In 1973, South Carolina 5th Congressional District Democratic candidate Archie Parnell forcefully entered a house with a tire iron, and beat his then wife Kathleen Parnell who said she feared for her life. She took out a restraining order against her husband, and divorced him the following year.
45 years later, police records of the event surfaced in the local media. Prominent members of his staff and several leaders of the South Carolina Democratic Party are urging Parnell to withdraw from the race. So far, he is refusing.
Archie Parnell: It’s all about the people, not me
With a man in the Oval Office who has confessed on film to serial sexual assault in the last decade, Parnell is arguing an incident from 45 years ago when he was just 22 years old should not disqualify him from running in November. Clinging on after a scandal is becoming an increasingly common choice for politicians.
In a statement last week Parnell said, “This campaign has always been about the people of the 5th district, my home, but never about me. Forty five years ago, while still a college student, I did something that I have regretted every single day since. In response to actions I feel unnecessary to specify, I lashed out and became violent with other people, including my former wife, which led to a divorce and monumental change in my life.
“These actions were inexcusable, wrong and downright embarrassing. Since then, my life has been changed by a remarkable woman, two amazing daughters, a forgiving God and a career that has taught me to cherish what I have.”
The incident may have happened long ago, but Democratic operatives and officials still began fleeing from Parnell’s campaign almost immediately.

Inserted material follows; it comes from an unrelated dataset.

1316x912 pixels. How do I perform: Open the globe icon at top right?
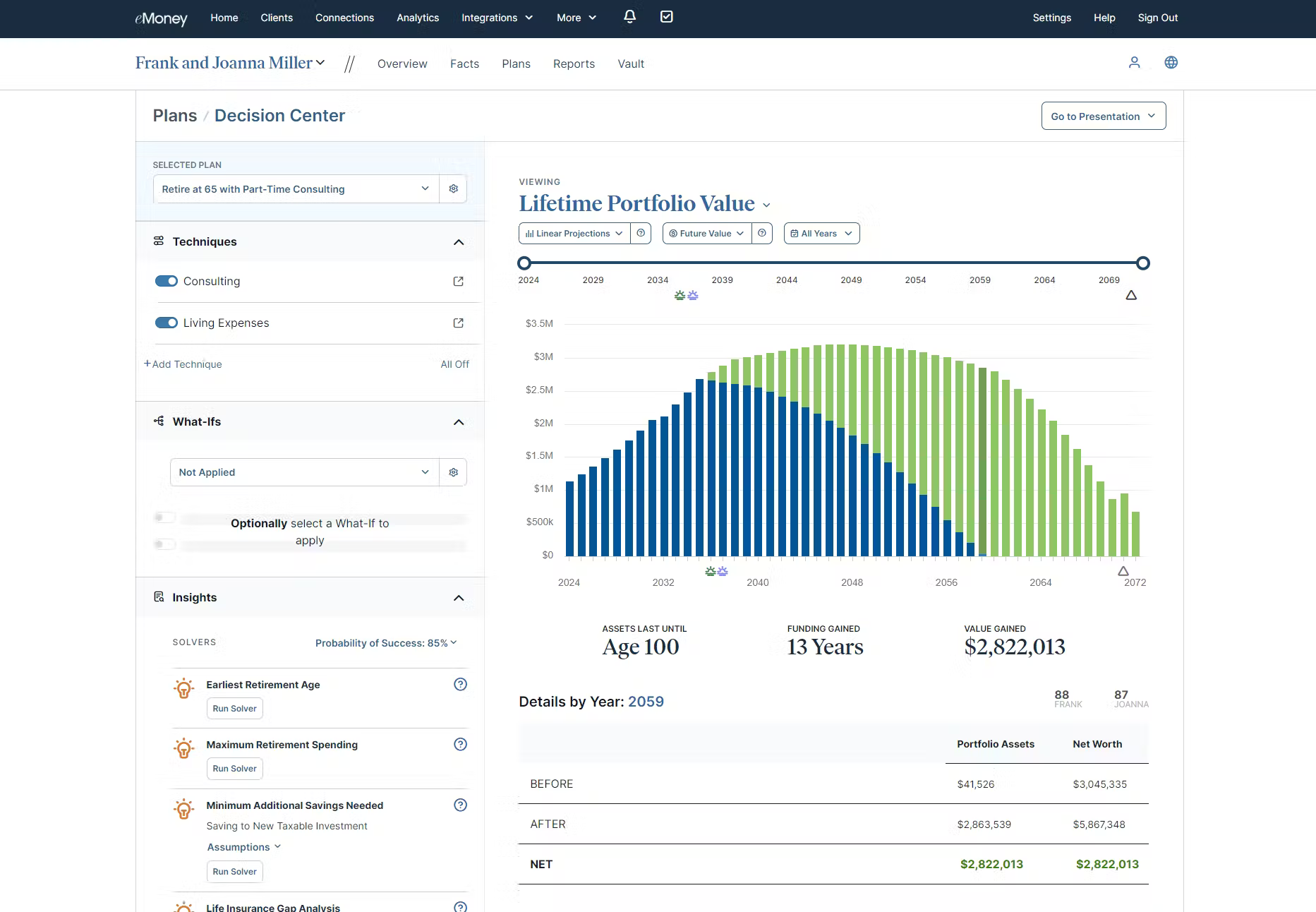point(1171,62)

His campaign manager Yates Baroody told Charlston-based newspaper, The Post and Courier, “As soon as I discovered [the police records], I immediately resigned from the campaign and advised Archie he should withdraw from the campaign immediately. He has no business running for Congress and he never did.”

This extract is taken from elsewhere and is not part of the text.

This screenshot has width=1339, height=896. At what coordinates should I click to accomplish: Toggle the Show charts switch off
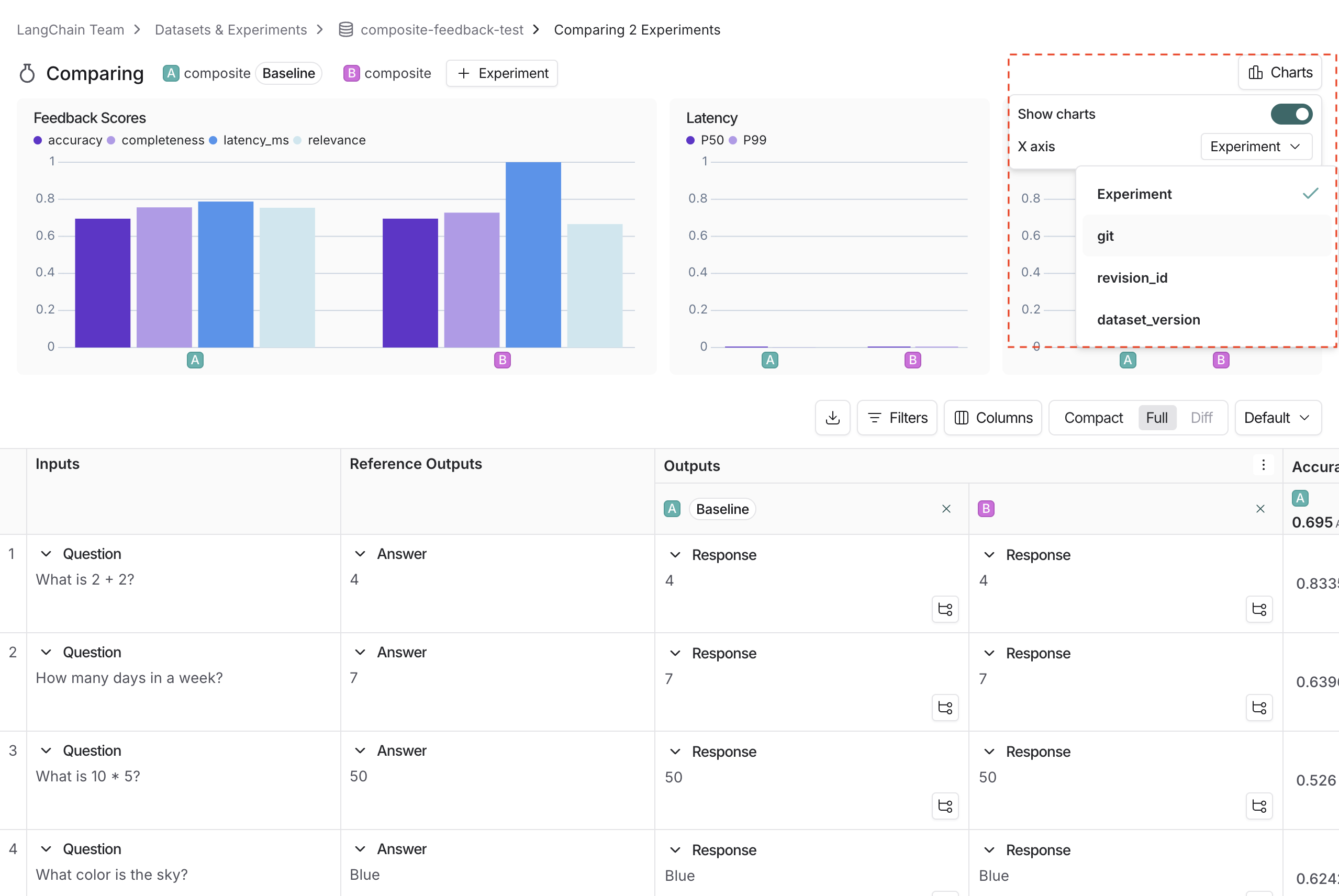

South Carolina Democratic Party chairman Trav Robertson, US Representative Jim Clyburn of Columbia, and all four Democratic candidates for Governor of South Carolina have all called on Parnell to pull out. Former State Senator Phil Leventis has cancelled a fundraiser. But for now at least, he is holding fast.

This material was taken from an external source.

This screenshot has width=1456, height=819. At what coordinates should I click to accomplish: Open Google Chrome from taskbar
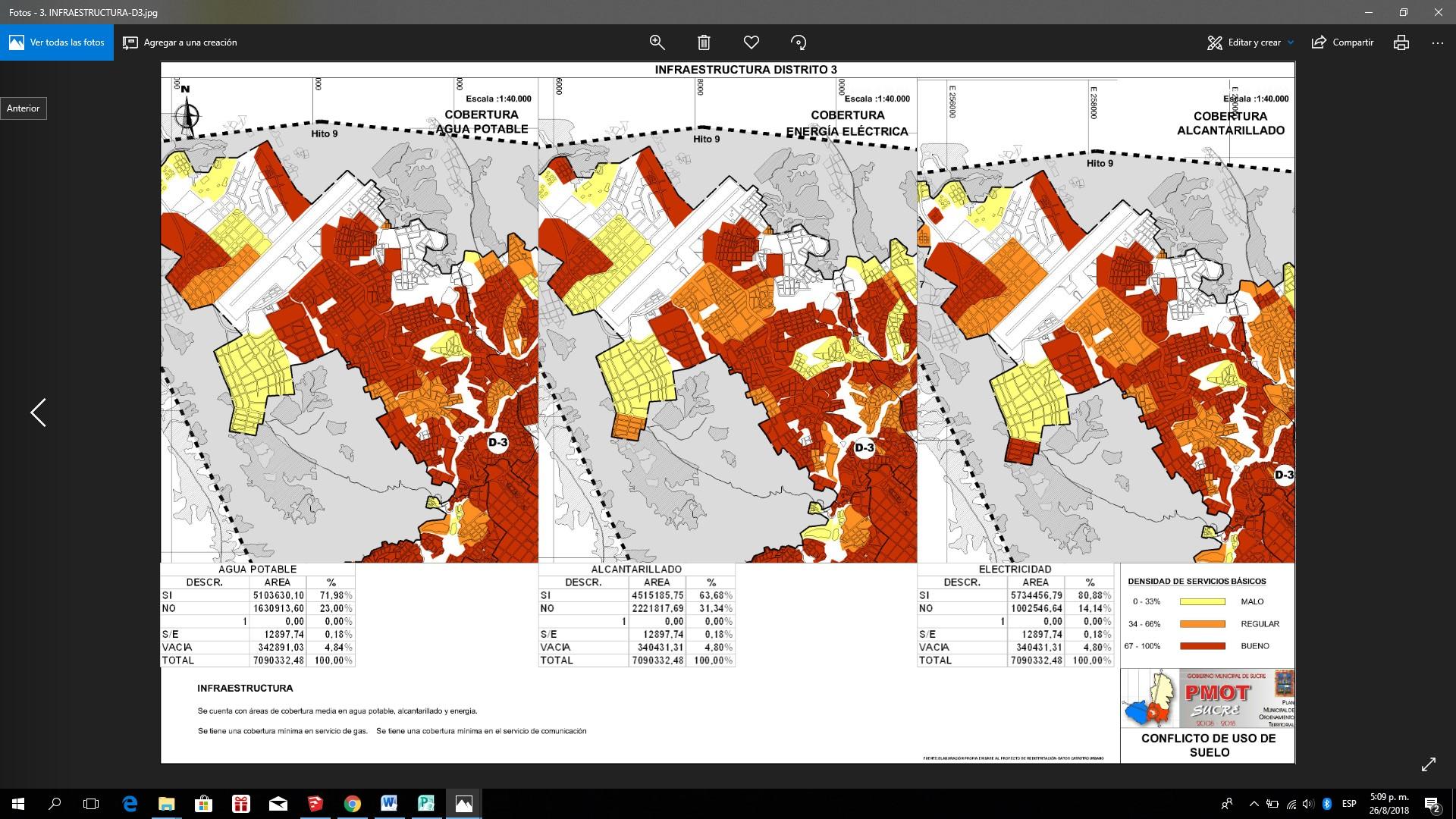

Archie Parnell apologizes, but is still running
On Saturday Parnell made his first public appearance since the story went public at a previously scheduled breakfast meeting for Democrats in Sumpter, South Carolina.
According to Sumter Democratic Party chairwoman Barbara Bowman, “He was very apologetic. He did express that this is something we’re talking about 45 years ago, that he’s spoken to his ex-wife and he was 22 years old. But he didn’t make any excuses. He just apologized and said he was just full of regret and he was sorry.”
Parnell does have supporters. And as a prolific fundraiser (with over $400,000 cash in hand) and much better name recognition than the other three Democrats running in the June 12th primary, he certainly has a chance of making it on the ballot in November.
If that does happen, some are fearing Archie Parnell may be the Democratic version of Roy Moore, who won a Republican special election primary despite repeated allegations of misconduct with under-aged girls. President Trump and the Republican National Convention backed Moore, arguing that sending a Republican to Washington was more important than decades-old wrongdoing. Moore’s Democratic opponent won the general election handily.
If Archie Parnell does make it through the primary, the DNC may have a very difficult choice to make.